Kanazawa, Japan - The weights weren't huge, but the 77-kg category at the Asian Weightlifting Championships could not have had a better finish as the gold medal in the in the total came down to the last lift of the evening.

Lu Chang Liang (China) starts 195 kg on its way to the gold medal lift in the total. IronMind® | Randall J. Strossen photo.
Lu Chang Liang (China) starts 195 kg on its way to the gold medal lift in the total. IronMind® | Randall J. Strossen photo.
 

The battle for top honors seemed certain to come down to Chinese teammates Lu Xiaojun and Lu Chang Liang, but both lifters stumbled in the snatch. Lu Chang Liang opened with a good 152-lg lift, but then missed 157 kg twice. Lu Xiaojun followed the same pattern, but he did it with a few kilos more: after a successful opener with 158 kg, he missed 163 kg twice.

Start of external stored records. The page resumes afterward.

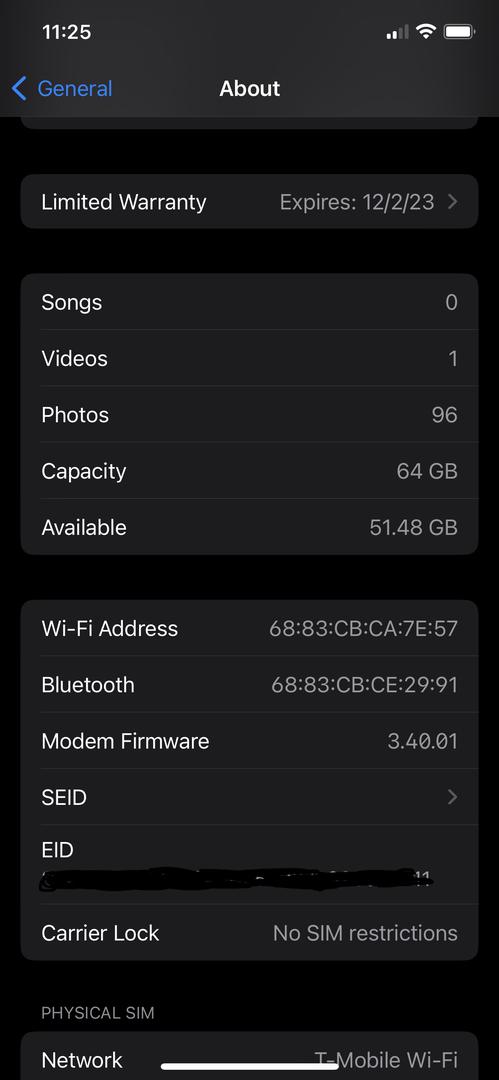Tap the Network T-Mobile Wi-Fi row
499x1080 pixels.
pyautogui.click(x=250, y=1056)
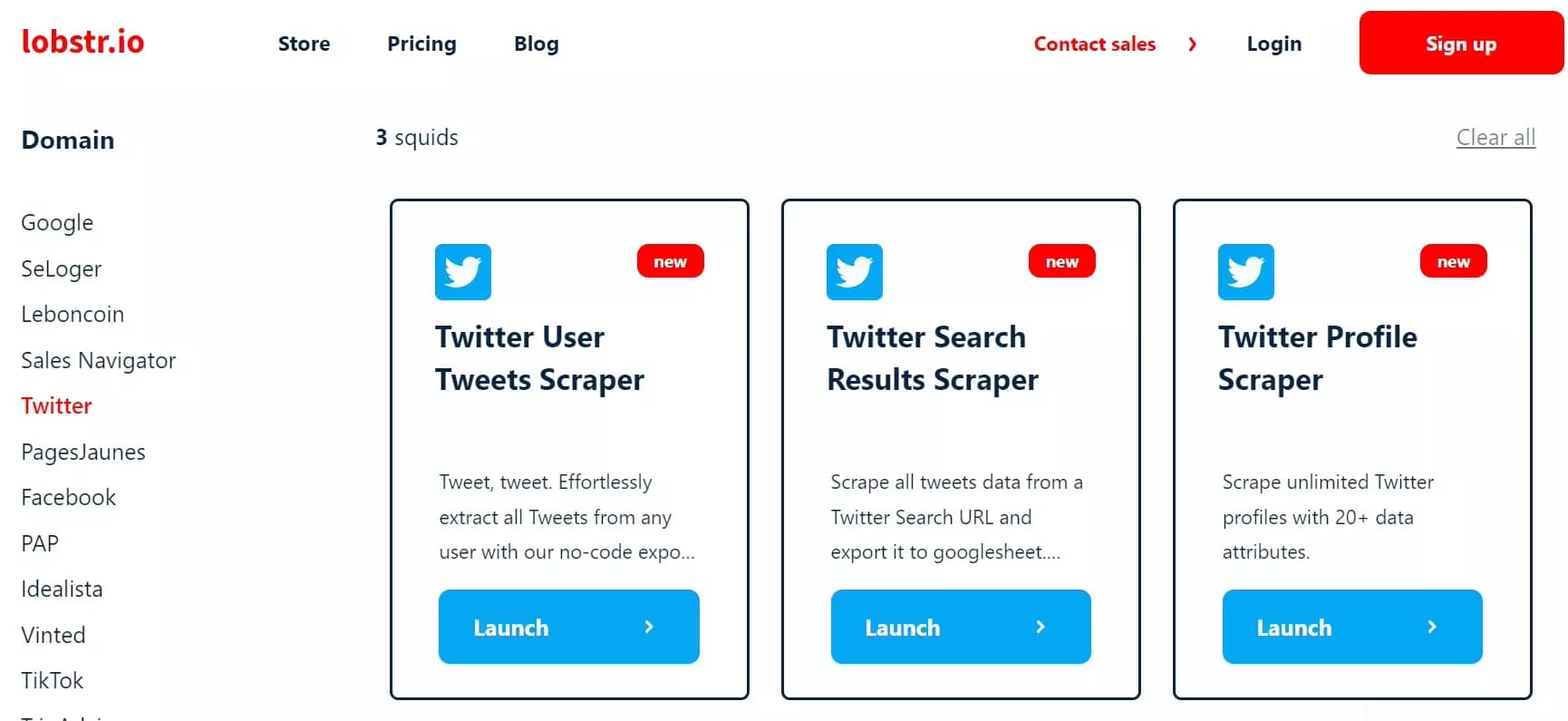
Task: Launch the Twitter Search Results Scraper
Action: point(960,627)
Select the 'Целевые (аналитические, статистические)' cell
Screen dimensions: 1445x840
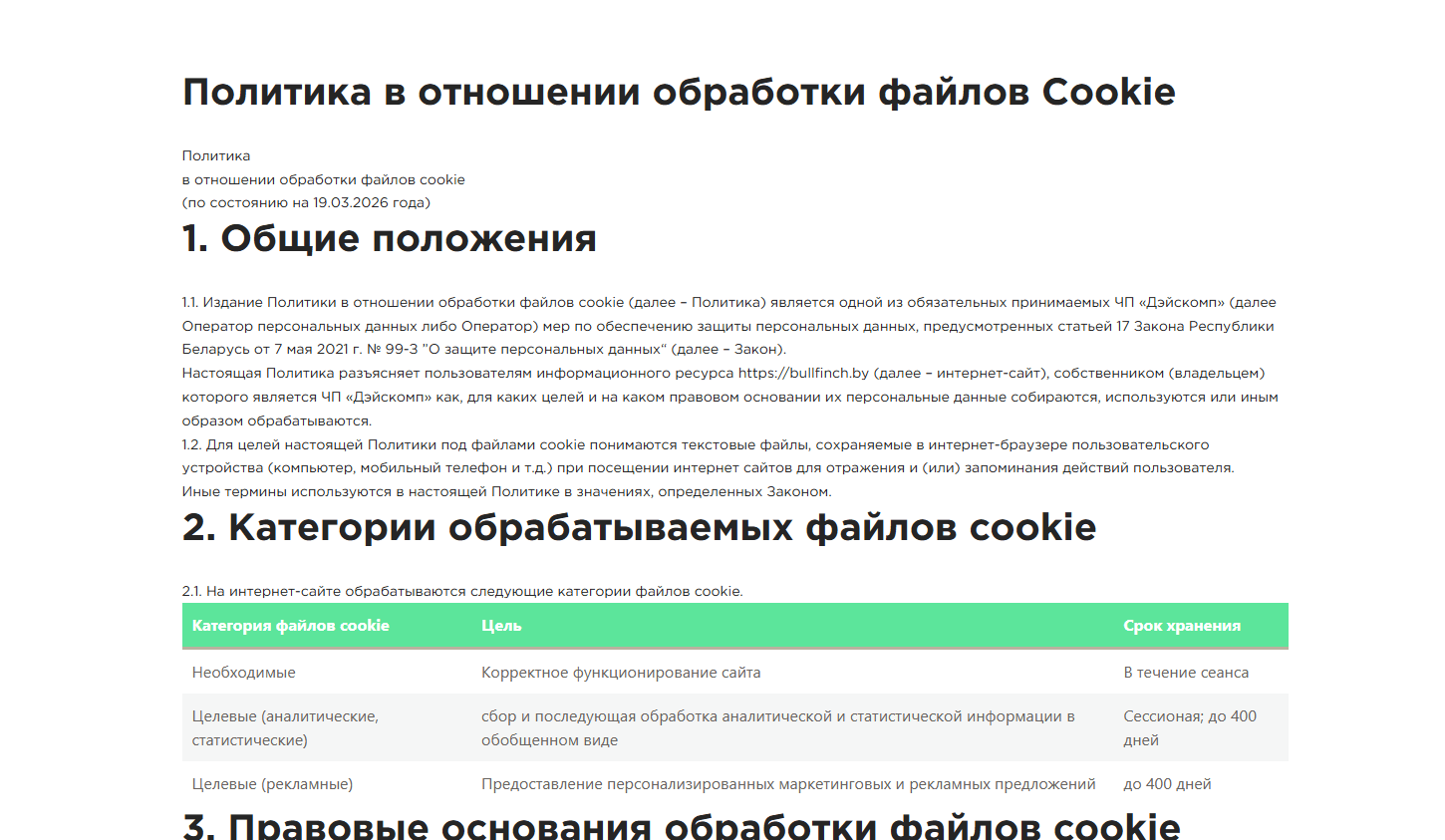click(x=285, y=728)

Lu Xiajun opened the door for his teammate to overtake him when he missed the jerk on his first attempt - a squat jerker, he got under the bar, but then lost control of it. He repeated with the same weight on his second attempt, for a good lift. Lu Chang Liang got dumped trying to clean 189 kg on his opener, so things were looking iffy all the way around, but he came back and made a good, but none-too-easy, lift with the same weight on his second attempt.

This success had put Lu Chang Liang in gold medal position in the jerk and in silver medal position in the total, plus he was the heavier man. Lu Xiajun took 192 kg on his third attempt, looking for the gold medal position in the jerk and an increased lead in the total, but as with his opener, he missed a full squat jerk.

It was down to the last attempt now, and the bar was loaded to the 195 kg Lu Chang Liang needed for the gold medal in the total and after his first two lifts, success seemed anything but certain. It was a tough clean and Lu Chang Liang had to dig to stand up with the weight, but he did, he got it overhead, held it and was the 77-kg champion for his great effort.

Earlier, the 69-kg class was won by Tang Fei (China), whose two-for-six performance yielded 140/177 for an undistinguished 317-kg total. Despite winning the class, Tang Fei did not exhibit either the sharpness or the general lifting standards characteristic of the Chinese weightlifting team, so IronMind® asked a member of the Chinese delegation where Tang Feng would rank on the Chinese weightlifting depth chart. Sure enough, he was described as being a second-tier lifter who would fall outside the top ten in his country and his role here was as a provincial lifter, included on the team with the thought that this motivates the lifters still training and competing at that level throughout China.